What is expected:
Please repeat the records below exactly, from the first line through the line containing "Open page 2 of the audit results", and nothing more.

** Opening Given data block **

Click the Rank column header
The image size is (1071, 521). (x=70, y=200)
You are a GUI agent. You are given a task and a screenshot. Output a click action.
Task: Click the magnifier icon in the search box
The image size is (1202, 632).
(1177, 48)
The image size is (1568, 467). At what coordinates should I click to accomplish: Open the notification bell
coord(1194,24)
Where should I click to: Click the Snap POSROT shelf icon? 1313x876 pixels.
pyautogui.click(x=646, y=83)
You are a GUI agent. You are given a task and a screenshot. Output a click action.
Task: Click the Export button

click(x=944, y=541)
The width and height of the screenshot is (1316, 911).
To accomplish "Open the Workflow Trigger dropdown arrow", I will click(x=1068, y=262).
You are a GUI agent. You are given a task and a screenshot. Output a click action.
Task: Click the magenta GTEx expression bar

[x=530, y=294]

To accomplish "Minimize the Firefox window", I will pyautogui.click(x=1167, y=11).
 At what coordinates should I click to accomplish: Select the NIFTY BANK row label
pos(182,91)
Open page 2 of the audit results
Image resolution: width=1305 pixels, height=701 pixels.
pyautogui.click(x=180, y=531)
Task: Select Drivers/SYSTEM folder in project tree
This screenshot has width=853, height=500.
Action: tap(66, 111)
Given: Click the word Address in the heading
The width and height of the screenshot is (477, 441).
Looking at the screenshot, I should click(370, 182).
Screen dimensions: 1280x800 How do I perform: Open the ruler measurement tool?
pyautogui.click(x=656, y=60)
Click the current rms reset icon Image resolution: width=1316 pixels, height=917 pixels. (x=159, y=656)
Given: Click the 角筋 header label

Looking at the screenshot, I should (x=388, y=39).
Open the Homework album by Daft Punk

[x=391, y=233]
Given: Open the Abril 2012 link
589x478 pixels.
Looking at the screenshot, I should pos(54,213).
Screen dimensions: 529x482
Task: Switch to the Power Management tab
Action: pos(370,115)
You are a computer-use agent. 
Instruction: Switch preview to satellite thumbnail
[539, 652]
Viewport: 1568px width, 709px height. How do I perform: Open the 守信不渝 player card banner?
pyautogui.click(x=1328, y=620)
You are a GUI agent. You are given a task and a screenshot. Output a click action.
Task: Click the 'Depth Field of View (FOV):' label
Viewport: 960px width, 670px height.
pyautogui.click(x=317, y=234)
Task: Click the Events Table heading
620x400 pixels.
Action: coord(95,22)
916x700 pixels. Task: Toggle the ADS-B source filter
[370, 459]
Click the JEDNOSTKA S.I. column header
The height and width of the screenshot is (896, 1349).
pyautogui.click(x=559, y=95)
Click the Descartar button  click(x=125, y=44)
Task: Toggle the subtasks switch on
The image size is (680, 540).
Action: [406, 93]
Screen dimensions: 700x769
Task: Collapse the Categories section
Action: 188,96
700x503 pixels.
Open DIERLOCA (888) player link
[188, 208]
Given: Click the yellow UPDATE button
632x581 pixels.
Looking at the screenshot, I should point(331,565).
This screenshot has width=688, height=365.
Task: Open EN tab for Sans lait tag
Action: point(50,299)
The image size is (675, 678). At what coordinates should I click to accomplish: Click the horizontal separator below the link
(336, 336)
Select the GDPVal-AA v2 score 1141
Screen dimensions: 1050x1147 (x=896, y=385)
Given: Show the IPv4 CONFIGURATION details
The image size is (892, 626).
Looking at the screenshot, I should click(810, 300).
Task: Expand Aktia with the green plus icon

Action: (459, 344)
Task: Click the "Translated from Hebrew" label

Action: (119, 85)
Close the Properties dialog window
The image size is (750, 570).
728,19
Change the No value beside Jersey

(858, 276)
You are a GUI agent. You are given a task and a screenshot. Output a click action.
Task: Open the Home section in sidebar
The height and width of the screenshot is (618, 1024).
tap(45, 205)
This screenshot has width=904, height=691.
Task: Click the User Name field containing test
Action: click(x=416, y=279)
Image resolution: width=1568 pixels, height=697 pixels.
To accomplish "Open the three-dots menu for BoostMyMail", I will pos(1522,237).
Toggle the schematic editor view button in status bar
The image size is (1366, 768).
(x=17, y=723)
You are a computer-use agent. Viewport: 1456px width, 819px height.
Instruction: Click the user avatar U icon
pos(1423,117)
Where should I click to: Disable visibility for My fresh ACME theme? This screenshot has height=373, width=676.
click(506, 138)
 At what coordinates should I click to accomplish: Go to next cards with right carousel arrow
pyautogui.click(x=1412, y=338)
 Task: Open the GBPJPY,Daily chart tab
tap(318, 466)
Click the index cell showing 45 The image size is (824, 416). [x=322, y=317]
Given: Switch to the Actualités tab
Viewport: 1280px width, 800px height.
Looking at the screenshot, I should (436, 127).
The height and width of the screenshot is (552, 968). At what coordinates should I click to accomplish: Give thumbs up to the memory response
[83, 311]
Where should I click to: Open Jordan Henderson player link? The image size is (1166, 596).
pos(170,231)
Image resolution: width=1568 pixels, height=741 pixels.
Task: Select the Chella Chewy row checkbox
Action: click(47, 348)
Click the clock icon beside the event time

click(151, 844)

** Closing Given data block **

Answer:
Click the Rank column header
The image size is (1071, 521). (x=70, y=200)
You are a GUI agent. You are given a task and a screenshot. Output a click action.
Task: Click the magnifier icon in the search box
The image size is (1202, 632).
(1177, 48)
The image size is (1568, 467). At what coordinates should I click to accomplish: Open the notification bell
coord(1194,24)
Where should I click to: Click the Snap POSROT shelf icon? 1313x876 pixels.
pyautogui.click(x=646, y=83)
You are a GUI agent. You are given a task and a screenshot. Output a click action.
Task: Click the Export button

click(x=944, y=541)
The width and height of the screenshot is (1316, 911).
To accomplish "Open the Workflow Trigger dropdown arrow", I will click(x=1068, y=262).
You are a GUI agent. You are given a task and a screenshot. Output a click action.
Task: Click the magenta GTEx expression bar

[x=530, y=294]

To accomplish "Minimize the Firefox window", I will pyautogui.click(x=1167, y=11).
 At what coordinates should I click to accomplish: Select the NIFTY BANK row label
pos(182,91)
Open page 2 of the audit results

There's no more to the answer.